On a brief visit to Karachi last week, I attended a mass dedicated to Shahbaz Bhatti, the assassinated minorities’ minister, with my brother.
Held in St Patrick’s Cathedral, the ceremony was dignified and deeply moving. I had half-expected to see a few politicians, diplomats and members of our civil society at the occasion, but spotted just one old friend.
I first saw this lovely old cathedral when I enrolled at the nearby St Patrick’s School in the mid-1950s, and recall being awestruck when a Christian friend confidently told me that the statue of the Virgin Mary occasionally wept tears of blood. In those days, the entire Saddar area of downtown Karachi was an eclectic mix of Christians, Muslims, Parsis and Hindus, and this balance was reflected in our school. Catholic priests laid down the law at St Pat’s, and caning was frequent. Discipline was tough, and the standards high.
So going to the cathedral was a bit like travelling back in time. Except that this occasion was a sad reminder of how far Pakistan has moved away from its liberal, secular early days. Now, non-Muslims live under the Sword of Damocles that the blasphemy laws have come to represent for them.

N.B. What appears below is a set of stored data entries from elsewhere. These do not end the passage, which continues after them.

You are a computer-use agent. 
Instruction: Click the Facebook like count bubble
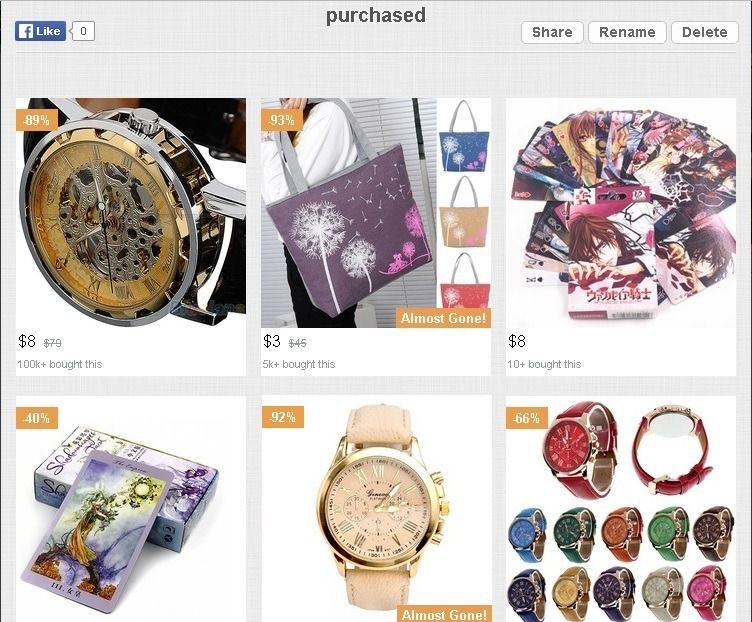click(83, 31)
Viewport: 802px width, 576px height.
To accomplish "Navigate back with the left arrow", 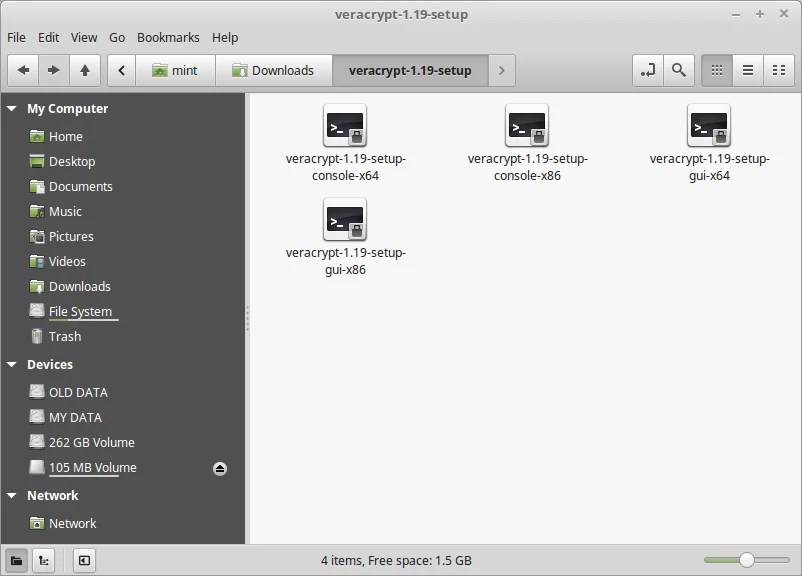I will pyautogui.click(x=22, y=70).
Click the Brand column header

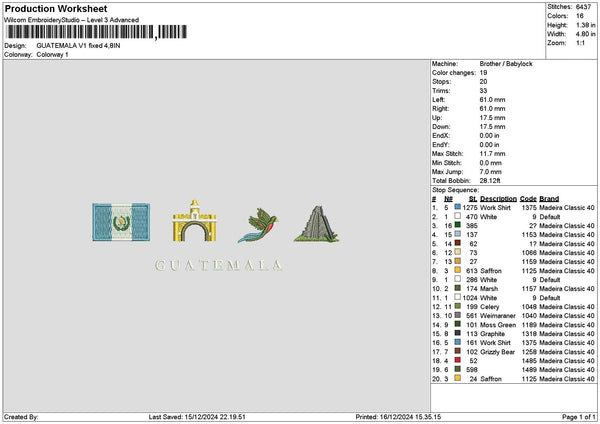549,199
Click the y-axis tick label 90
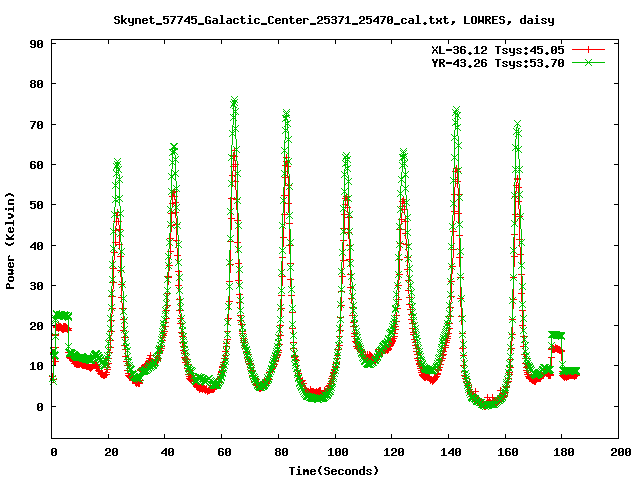Viewport: 640px width, 480px height. point(35,44)
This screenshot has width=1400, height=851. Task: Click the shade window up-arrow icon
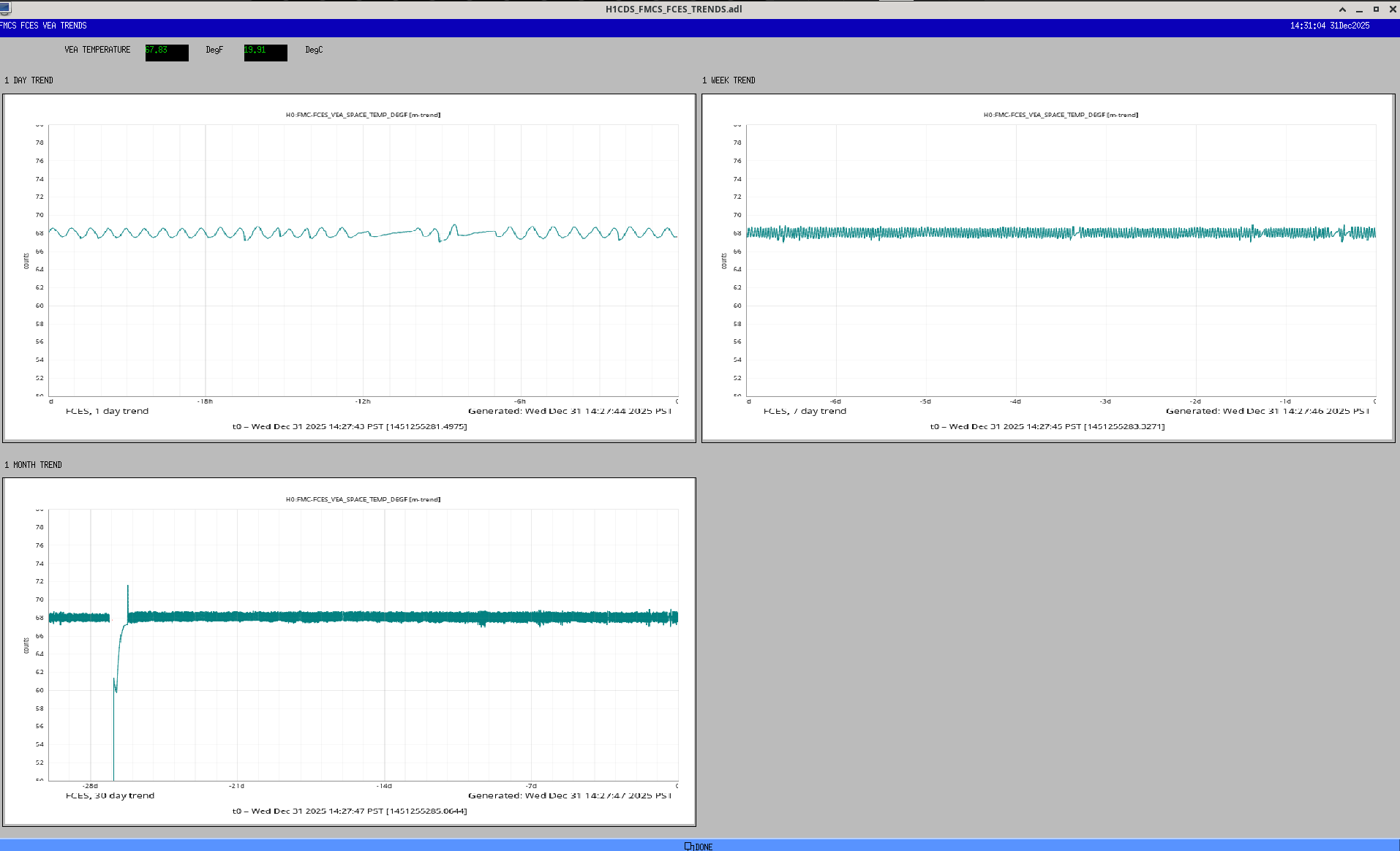[1342, 10]
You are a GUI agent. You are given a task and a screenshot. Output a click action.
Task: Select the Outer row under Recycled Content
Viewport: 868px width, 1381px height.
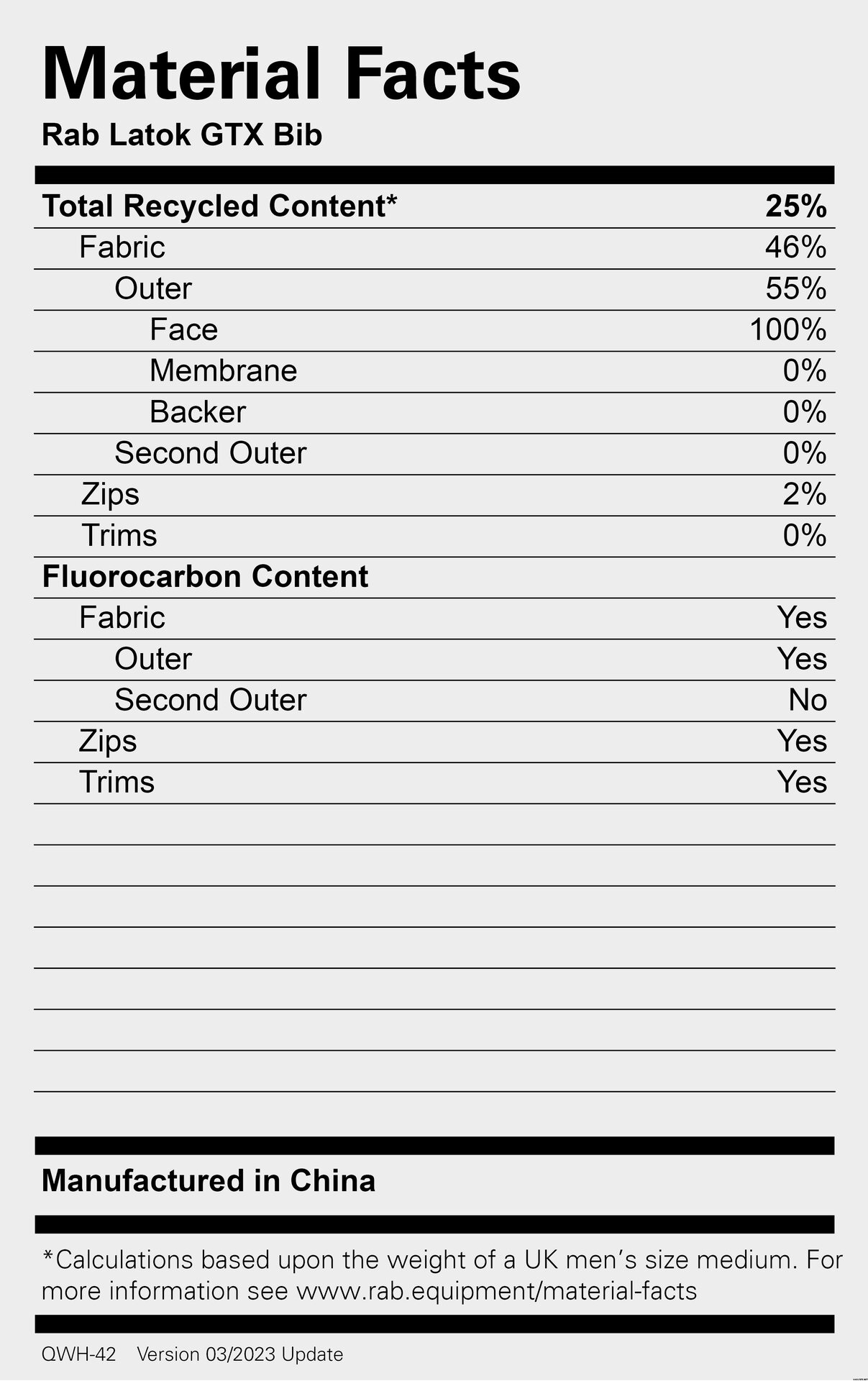coord(434,290)
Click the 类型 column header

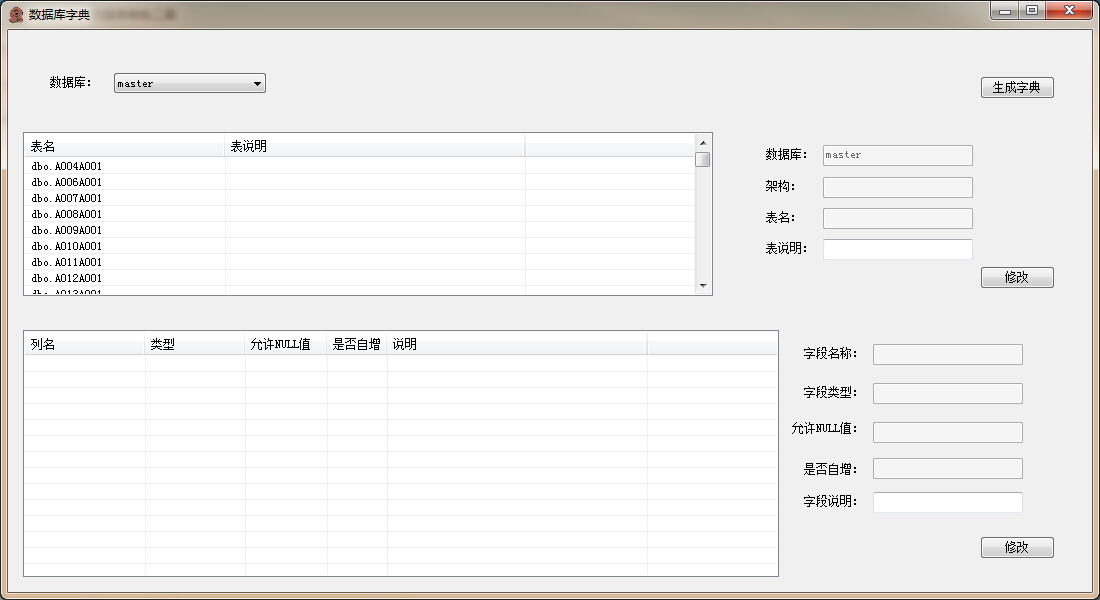pyautogui.click(x=194, y=344)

Although none has yet been executed by the state for alleged blasphemy, at least a dozen have been killed in custody either by the police, or by other prisoners. So when Qamar Davis, a 51-year old Christian, died in Karachi jail recently, it was hardly surprising that few believed the police version that he had died due to a heart attack. His crime? He was convicted of having blasphemed against the Quran and the Holy Prophet [PBUH] in text messages he is supposed to have sent a business rival.
This entire grim episode reveals yet again how open the present blasphemy laws are to misuse against the hapless minorities. But even Muslims are not exempt. Recently, there was the bizarre case of a doctor in Hyderabad who chucked a medical company representative’s calling card into the wastepaper basket without even glancing at it. Unfortunately for him, his visitor’s name contained ‘Mohammad’, and this was enough for him to be locked up for a couple of days. Had he not been a Muslim, I’m sure he would still be in jail.
This raises a theological problem: if I delete an email that contains a revered Muslim name, would I be guilty of blasphemy? Indeed, people send out passages from the scriptures via the Internet all the time. Does hitting the delete button, or consigning the message to spam as soon as you see the subject tag render you liable to prosecution under our blasphemy laws?
Both Salman Taseer and Shahbaz Bhatti were killed for suggesting that these laws, being man-made, could be amended so that they are not misused. First imposed by the British in a mild form that gave equal protection to all faiths in 1860, they were given their present shape by Gen Zia in 1986. So surely a discussion about the need to amend them is hardly an unthinkable notion.
There are many other indications of Pakistan’s rapid slide into a ‘Muslim-only’ country. Ancient Hindu and Jain temples in Sindh are being stripped of old stones, according to an email I received recently from an organisation called the Association for Water, Applied Education and Renewable Energy (AWARE).
One old mandir, in particular, has caught the attention of vandals: situated in Tharparkar district, the beautiful Durga Mata is being robbed of the stone skirting near its base by a contractor who was apparently issued an excavation licence by the government of Sindh. As this is the focal point of many Hindu yatrees in the area, many have protested, to little avail. Surely even our crass politicians can see how much damage this act is doing to our cultural heritage.
With this SOS from AWARE came several emails from concerned Pakistanis. One of them reads: “The campaign to preserve the temple can be symbolic of so much in today’s context — a reclaiming of secular values of equality and freedom and a right to preserve cultural and historical identities. The demolition must be seen as an attack of our culture, not someone else’s religious sensibilities or their site of divinity.”
The ugly, unadorned truth is that unless you are a Muslim, you cannot claim full citizenship in today’s Pakistan. And even faith in Islam is no longer a guarantee of equality: you have to be the right kind of Muslim. Sadly, this is the guiding principle in the increasingly intolerant country Pakistan has become.
It would appear that more and more, Pakistan’s civil society is channelling its protests into cyberspace where members comfort each other, and register their activism. While this is no doubt cathartic, I fear their expressions of outrage have little impact in the real world. Here, the streets have been captured by the extremists who, despite their relatively low numbers, can set the public agenda through violence and full-throated slogans.
This public agitation is captured and amplified by our largely irresponsible TV channels. As chat shows have shown time and again, sane, liberal voices are drowned out by loud, intemperate clerics who have no compunction about concocting any lie to win an argument. Our TV anchors are either biased in favour of their extremist guests, or too ignorant and intimidated to interrupt. Whatever the cause, the voices of reason are being silenced. Migrating into cyberspace won’t help. On this depressing note, I’d like to wish my Hindu readers a very happy Holi.